• [REQUIRED ACTION] All lines in the entries below that hold "title" make up the answer.

INPUT DATA below:

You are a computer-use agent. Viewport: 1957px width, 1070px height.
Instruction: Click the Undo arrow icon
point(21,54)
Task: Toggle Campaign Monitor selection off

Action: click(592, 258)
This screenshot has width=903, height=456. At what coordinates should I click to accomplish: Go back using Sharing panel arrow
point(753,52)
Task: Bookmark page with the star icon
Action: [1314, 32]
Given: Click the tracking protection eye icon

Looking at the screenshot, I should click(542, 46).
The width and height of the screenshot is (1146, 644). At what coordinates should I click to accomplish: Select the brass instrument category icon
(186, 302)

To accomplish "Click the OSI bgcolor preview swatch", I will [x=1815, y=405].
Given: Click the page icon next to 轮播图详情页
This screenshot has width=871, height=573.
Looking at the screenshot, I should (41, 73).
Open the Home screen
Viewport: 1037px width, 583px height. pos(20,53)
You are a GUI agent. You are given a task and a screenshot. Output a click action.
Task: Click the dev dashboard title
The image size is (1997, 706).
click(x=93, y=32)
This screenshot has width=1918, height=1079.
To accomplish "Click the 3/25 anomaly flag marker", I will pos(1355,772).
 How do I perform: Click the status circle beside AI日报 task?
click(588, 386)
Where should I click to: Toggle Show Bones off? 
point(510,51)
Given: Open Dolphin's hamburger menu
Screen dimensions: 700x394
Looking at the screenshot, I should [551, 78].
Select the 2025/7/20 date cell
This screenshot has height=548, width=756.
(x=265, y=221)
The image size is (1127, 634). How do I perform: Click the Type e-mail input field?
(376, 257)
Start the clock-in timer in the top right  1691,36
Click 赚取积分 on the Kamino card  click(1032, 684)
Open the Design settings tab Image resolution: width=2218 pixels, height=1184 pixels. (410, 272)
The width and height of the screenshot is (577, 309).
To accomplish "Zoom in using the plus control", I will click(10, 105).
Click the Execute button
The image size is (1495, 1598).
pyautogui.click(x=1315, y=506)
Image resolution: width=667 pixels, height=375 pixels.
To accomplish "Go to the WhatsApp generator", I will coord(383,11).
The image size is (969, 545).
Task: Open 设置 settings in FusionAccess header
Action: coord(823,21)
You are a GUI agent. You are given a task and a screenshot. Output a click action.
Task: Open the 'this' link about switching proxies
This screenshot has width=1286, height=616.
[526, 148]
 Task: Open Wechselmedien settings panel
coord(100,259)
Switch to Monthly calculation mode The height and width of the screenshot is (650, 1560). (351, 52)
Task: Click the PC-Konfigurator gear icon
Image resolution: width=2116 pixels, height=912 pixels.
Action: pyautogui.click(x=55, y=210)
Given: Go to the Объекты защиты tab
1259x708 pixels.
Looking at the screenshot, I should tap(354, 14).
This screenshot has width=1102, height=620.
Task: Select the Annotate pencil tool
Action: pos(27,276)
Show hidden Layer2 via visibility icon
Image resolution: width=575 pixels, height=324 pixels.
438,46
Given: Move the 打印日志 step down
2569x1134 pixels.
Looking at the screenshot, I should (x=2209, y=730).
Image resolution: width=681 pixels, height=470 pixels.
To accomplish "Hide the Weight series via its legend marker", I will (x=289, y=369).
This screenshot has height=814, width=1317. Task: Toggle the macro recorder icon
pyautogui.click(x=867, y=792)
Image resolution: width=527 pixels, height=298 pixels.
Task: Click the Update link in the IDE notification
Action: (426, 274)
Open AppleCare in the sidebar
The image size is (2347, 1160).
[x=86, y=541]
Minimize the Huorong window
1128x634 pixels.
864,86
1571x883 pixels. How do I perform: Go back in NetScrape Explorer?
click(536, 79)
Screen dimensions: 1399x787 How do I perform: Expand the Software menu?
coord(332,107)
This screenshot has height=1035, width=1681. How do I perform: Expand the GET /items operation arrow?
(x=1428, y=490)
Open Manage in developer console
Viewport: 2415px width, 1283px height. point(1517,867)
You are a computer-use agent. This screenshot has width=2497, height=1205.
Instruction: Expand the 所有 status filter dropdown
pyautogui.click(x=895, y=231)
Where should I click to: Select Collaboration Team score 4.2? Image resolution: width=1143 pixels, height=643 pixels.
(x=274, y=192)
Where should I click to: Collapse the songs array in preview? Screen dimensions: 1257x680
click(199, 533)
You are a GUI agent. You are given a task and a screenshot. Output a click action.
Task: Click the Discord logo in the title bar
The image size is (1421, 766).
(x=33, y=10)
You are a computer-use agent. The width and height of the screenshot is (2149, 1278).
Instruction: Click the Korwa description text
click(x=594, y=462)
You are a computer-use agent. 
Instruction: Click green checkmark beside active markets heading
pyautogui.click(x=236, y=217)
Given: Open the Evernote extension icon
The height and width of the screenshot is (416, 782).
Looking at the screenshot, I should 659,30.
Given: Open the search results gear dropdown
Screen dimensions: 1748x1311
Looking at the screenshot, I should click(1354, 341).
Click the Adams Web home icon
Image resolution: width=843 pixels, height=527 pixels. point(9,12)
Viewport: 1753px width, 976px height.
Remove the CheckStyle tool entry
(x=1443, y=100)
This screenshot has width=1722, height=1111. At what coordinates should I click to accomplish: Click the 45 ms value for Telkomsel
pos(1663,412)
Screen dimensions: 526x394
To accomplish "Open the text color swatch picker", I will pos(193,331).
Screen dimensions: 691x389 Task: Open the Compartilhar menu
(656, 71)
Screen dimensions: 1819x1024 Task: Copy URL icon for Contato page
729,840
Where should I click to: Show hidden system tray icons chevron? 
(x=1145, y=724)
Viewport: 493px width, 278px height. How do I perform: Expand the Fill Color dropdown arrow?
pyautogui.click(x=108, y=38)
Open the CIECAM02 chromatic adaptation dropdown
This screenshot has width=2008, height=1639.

End of INPUT DATA.

• [YOUR SOLUTION]
Task: Click the dev dashboard title
Task: Click the Discord logo in the title bar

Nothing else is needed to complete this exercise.